両膝をリングに着け座り込む雪華は痛みに青白色の瞳を眇めつつ満足そうに笑った。
「……ふ、ふふ、まさかここまで互角に渡り合えるなんて……」
満足そうに笑う彼女に、和樹も歯を見せて笑いながら素直な言葉を贈る。
「……ああ、楽しかった。ここまで戦いが楽しかったのは初めてだ…」
「……私は、もう戦えそうにありませんね…九条さんは…?」
「……俺もだ。もう、無理だわ…」
脱力しきった声音で返した和樹は、魔装を解除すると後ろに倒れ仰向けに寝転がった。
「…あー疲れたぁ。もう魔力が殆ど残ってねぇ」
「……私、も。久々に疲れました……」
雪華も魔装を解除して力なく横に倒れる。
どちらも一気に魔力を大量に消費してしまったことで『魔力枯渇』状態に陥っていた。
魔法激突の際、一時観客席に避難していた新崎は、リングに戻ると中央で倒れる二人の様子を見て決闘の結末を審判として告げた。

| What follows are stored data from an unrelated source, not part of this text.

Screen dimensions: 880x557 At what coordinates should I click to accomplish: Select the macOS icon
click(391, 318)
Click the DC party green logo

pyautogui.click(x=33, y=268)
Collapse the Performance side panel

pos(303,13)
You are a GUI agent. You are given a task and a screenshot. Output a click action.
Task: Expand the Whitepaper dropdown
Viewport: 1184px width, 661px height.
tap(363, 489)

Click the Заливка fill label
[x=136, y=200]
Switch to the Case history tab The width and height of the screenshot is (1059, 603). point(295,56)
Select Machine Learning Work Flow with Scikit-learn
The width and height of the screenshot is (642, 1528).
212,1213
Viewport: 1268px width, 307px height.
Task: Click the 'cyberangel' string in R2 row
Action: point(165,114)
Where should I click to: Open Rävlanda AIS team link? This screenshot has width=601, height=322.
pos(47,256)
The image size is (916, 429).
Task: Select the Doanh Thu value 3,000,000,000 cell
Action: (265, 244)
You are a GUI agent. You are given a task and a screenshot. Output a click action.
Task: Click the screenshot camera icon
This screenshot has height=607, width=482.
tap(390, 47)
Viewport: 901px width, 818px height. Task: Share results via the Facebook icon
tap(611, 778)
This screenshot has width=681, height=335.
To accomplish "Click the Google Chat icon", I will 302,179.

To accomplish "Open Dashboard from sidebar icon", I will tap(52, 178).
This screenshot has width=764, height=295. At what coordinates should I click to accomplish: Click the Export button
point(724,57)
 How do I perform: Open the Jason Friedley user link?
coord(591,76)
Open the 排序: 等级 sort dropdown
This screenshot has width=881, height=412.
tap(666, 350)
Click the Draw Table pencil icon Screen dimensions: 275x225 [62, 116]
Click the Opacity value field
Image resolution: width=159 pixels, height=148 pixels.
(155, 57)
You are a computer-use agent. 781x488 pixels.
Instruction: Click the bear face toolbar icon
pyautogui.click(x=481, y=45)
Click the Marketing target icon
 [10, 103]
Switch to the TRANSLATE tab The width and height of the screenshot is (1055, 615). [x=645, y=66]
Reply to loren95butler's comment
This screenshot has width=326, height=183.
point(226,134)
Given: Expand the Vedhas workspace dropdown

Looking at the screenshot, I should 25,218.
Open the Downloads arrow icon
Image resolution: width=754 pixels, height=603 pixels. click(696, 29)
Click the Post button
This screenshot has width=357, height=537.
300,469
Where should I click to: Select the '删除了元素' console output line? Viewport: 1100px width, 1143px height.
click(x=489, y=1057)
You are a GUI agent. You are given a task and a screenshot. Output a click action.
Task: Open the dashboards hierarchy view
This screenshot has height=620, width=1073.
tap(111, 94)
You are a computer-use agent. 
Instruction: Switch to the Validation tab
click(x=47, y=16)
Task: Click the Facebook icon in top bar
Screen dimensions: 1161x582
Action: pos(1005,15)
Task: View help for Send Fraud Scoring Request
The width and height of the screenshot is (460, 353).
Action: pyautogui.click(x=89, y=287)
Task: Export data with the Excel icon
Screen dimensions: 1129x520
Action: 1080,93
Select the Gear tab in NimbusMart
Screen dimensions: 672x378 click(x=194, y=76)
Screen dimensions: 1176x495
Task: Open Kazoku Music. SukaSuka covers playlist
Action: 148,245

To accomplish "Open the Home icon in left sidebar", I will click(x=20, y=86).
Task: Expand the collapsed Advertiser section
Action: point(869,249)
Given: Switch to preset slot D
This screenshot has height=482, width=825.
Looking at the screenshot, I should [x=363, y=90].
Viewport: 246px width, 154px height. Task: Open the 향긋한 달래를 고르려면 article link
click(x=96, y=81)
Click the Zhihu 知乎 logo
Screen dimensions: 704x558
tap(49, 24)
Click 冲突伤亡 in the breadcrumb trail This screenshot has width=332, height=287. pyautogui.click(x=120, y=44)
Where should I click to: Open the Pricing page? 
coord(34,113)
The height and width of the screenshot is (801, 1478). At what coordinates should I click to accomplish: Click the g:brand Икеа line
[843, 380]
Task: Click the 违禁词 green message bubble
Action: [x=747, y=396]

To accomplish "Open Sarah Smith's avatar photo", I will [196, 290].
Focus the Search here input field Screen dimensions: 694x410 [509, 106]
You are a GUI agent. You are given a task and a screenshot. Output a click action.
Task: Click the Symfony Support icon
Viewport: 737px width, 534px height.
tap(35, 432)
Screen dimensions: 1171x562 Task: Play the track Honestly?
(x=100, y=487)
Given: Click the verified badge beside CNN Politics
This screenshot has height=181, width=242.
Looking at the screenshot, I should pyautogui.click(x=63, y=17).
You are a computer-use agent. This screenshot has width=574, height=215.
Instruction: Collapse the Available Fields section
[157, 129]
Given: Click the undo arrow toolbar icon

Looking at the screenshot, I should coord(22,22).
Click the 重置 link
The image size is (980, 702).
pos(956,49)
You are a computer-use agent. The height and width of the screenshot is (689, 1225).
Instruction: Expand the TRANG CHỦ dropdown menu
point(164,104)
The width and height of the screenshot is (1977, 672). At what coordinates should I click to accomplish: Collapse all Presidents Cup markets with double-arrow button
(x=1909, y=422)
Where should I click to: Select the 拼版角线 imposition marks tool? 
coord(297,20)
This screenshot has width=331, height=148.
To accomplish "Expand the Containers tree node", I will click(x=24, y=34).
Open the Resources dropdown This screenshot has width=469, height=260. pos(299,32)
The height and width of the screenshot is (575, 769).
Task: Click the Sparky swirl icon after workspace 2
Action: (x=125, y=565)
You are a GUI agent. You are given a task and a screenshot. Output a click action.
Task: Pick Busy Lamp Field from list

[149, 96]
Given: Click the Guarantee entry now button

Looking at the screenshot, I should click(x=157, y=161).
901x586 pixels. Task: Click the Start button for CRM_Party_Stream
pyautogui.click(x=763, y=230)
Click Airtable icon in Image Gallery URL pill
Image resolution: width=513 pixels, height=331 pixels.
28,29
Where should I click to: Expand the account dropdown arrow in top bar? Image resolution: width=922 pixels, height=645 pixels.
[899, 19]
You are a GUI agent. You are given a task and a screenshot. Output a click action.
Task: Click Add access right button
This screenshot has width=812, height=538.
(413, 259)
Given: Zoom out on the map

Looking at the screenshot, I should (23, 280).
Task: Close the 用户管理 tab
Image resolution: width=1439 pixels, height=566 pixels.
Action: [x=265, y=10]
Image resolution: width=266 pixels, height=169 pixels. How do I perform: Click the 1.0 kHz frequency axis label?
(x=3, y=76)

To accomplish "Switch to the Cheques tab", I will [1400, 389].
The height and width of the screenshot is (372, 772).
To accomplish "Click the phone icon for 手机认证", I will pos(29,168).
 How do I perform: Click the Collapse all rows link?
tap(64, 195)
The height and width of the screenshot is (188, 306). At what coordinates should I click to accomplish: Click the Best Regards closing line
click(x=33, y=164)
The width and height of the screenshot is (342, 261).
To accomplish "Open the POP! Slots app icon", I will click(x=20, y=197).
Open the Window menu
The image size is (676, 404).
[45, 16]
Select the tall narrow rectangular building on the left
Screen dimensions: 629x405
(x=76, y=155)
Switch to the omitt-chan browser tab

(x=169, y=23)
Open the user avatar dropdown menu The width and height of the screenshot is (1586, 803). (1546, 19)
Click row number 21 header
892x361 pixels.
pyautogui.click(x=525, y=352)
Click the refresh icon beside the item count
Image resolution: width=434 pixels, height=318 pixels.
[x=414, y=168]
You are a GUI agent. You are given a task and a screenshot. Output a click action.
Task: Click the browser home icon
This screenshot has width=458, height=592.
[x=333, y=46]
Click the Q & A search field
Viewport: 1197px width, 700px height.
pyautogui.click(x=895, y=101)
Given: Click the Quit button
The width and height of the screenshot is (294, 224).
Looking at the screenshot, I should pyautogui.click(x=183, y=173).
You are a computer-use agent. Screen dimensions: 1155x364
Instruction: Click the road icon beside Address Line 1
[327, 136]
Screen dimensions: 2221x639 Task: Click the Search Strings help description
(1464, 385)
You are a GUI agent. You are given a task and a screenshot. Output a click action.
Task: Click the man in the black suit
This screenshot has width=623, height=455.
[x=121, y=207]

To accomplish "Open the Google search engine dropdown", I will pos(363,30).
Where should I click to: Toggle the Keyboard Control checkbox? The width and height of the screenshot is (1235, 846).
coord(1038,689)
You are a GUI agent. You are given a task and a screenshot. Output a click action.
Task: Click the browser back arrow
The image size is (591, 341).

「そこまで!両者戦闘不能により、この決闘引き分けとする‼︎」
『け、決着ぅぅぅ!!一年生主席と次席の戦いは、引き分けという結果に終わりましたぁっ!!』
誰もが予想していなかった引き分けというあまりにも予想外な結果に、その場にいた殆どの観客達は多くが、御三家の一角白宮家令嬢である雪華に一歩も引かなかった和樹の存在を改めて強く認識した。